In this paper, we conduct an empirical study on remote DoS attacks targeting NAT networks. We show that Internet attackers operating outside local NAT networks can remotely identify a NAT device and subsequently terminate TCP connections initiated from the identified NAT device to external servers. Our attack involves two steps. First, we identify NAT devices on the Internet by exploiting inadequacies in the PMTUD mechanism within NAT specifications. This deficiency creates a fundamental side channel that allows Internet attackers to distinguish if a public IPv4 address serves a NAT device or a separate IP host, aiding in the identification of target NAT devices. Second, we launch a remote DoS attack to terminate TCP connections on the identified NAT devices. While recent NAT implementations may include protective measures, such as packet legitimacy validation to prevent malicious manipulations on NAT mappings, we discover that these safeguards are not widely adopted in real world. Consequently, attackers can send crafted packets to deceive NAT devices into erroneously removing innocent TCP connection mappings, thereby disrupting the NATed clients to access remote TCP servers.
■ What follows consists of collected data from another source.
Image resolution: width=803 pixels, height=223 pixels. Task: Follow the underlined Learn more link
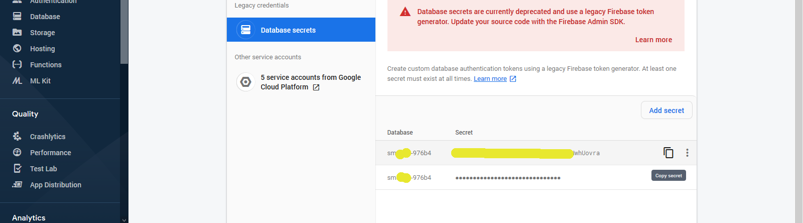point(490,79)
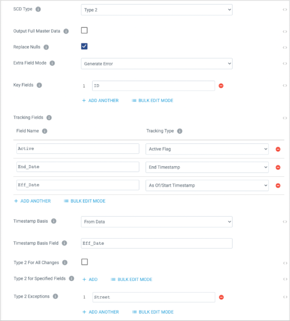Delete the Active tracking field row
The width and height of the screenshot is (290, 321).
[278, 149]
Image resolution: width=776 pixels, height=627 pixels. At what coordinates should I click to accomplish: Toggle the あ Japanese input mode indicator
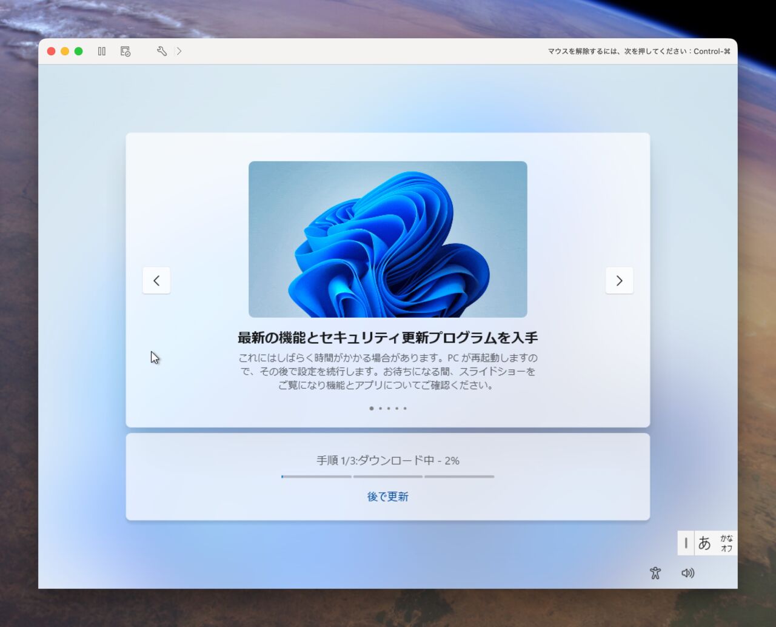[x=704, y=543]
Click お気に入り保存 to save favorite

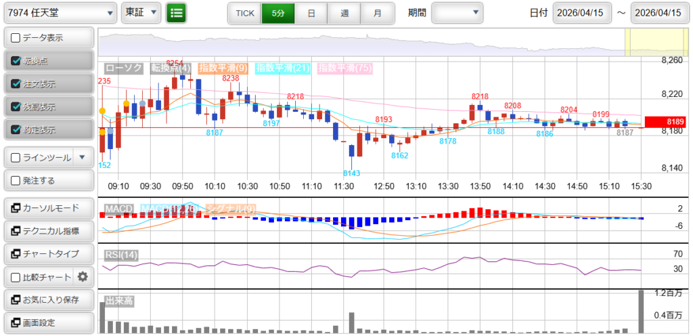(x=48, y=299)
Our experimental results reveal widespread security vulnerabilities in existing NAT devices. After testing 8 types of router firmware and 30 commercial NAT devices from 14 vendors, we identify vulnerabilities in 6 firmware types and 29 NAT devices. Moreover, our measurements reveal a stark reality: 166 out of 180 (over 92%) tested real-world NAT networks, comprising 90 4G LTE/5G networks, 60 public Wi-Fi networks, and 30 cloud VPS networks, are susceptible to exploitation. We responsibly disclosed the vulnerabilities to affected vendors and received a significant number of acknowledgments. Finally, we propose our countermeasures against the identified DoS attack.
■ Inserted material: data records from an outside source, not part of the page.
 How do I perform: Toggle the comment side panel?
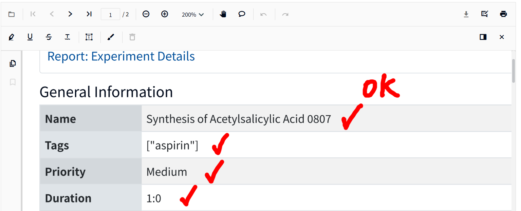[x=483, y=37]
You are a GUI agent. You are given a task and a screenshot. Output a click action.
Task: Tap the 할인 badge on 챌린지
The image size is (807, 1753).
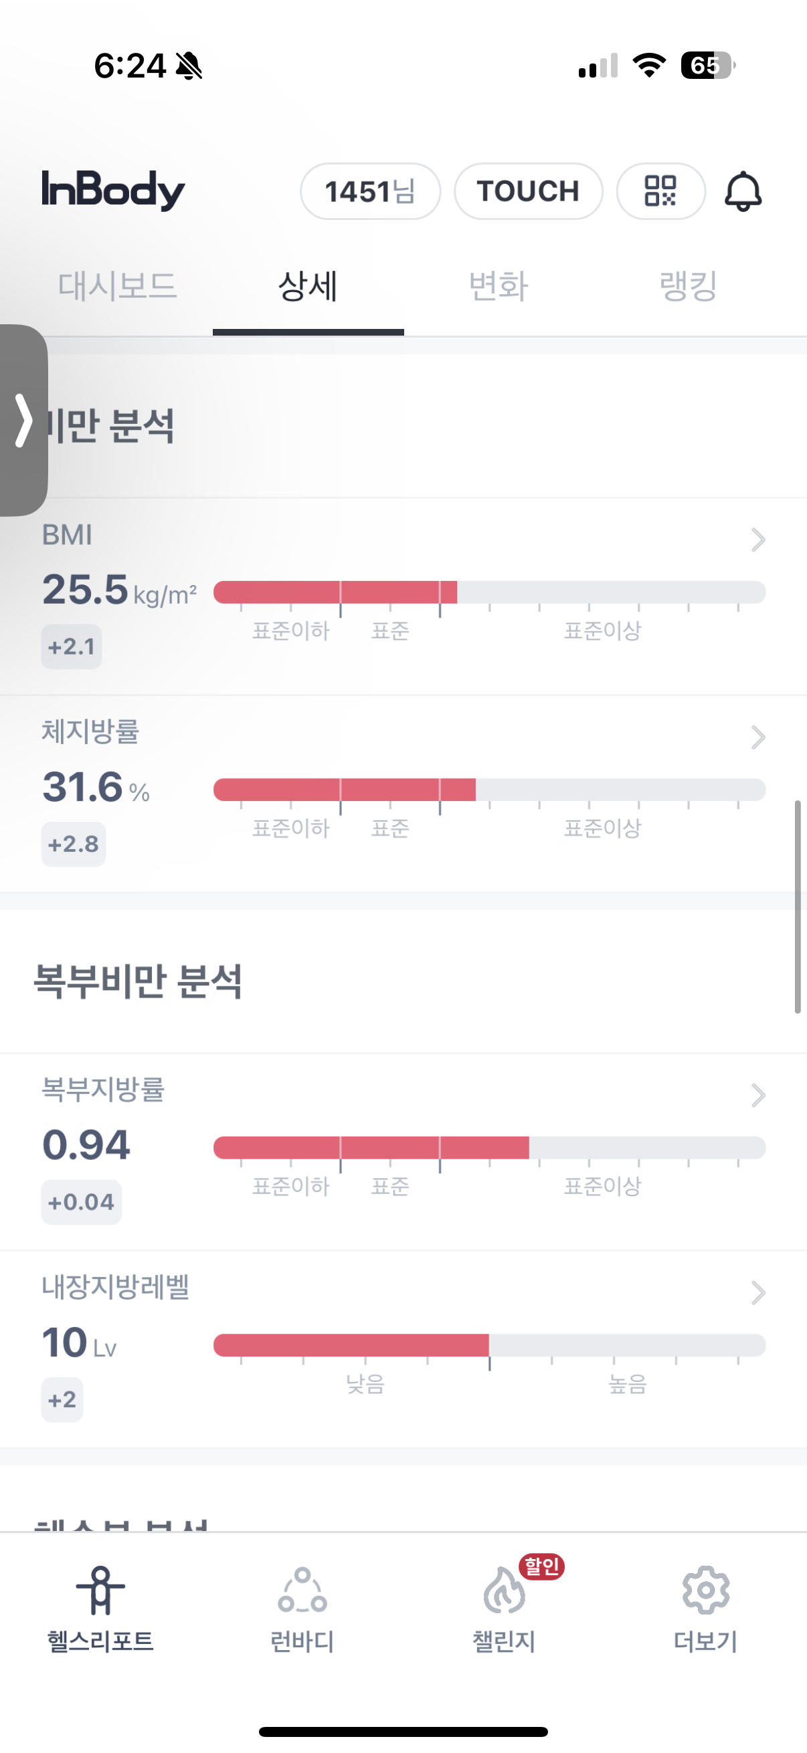pos(541,1567)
翻译：本文针对NAT网络开展远程DoS攻击的实证研究。我们证明，在本地NAT网络外部操作的互联网攻击者能够远程识别NAT设备，并随后终止从已识别NAT设备发往外部服务器的TCP连接。我们的攻击包含两个步骤：首先，通过利用NAT规范中PMTUD机制的缺陷来识别互联网上的NAT设备。该缺陷构成了一个本质性的侧信道，使得互联网攻击者能够区分某个公共IPv4地址是服务于NAT设备还是独立IP主机，从而辅助识别目标NAT设备。其次，我们对已识别的NAT设备发起远程DoS攻击以终止其TCP连接。尽管近期的NAT实现可能包含防护措施（例如通过数据包合法性验证来防止对NAT映射的恶意篡改），但我们发现这些防护措施在现实环境中并未得到广泛采用。因此，攻击者可以发送特制数据包诱使NAT设备错误地移除正常的TCP连接映射，从而破坏NAT客户端访问远程TCP服务器的能力。实验结果表明现有NAT设备普遍存在安全漏洞：在测试的8种路由器固件和来自14家厂商的30台商用NAT设备中，我们发现了6种固件类型和29台NAT设备存在漏洞。此外，测量数据揭示了一个严峻现实：在180个实测的真实NAT网络（包括90个4G LTE/5G网络、60个公共Wi-Fi网络和30个云VPS网络）中，有166个（超过92%）存在被利用的风险。我们已向受影响厂商负责任地披露了这些漏洞，并获得了大量确认反馈。最后，我们针对已识别的DoS攻击提出了相应的防御对策。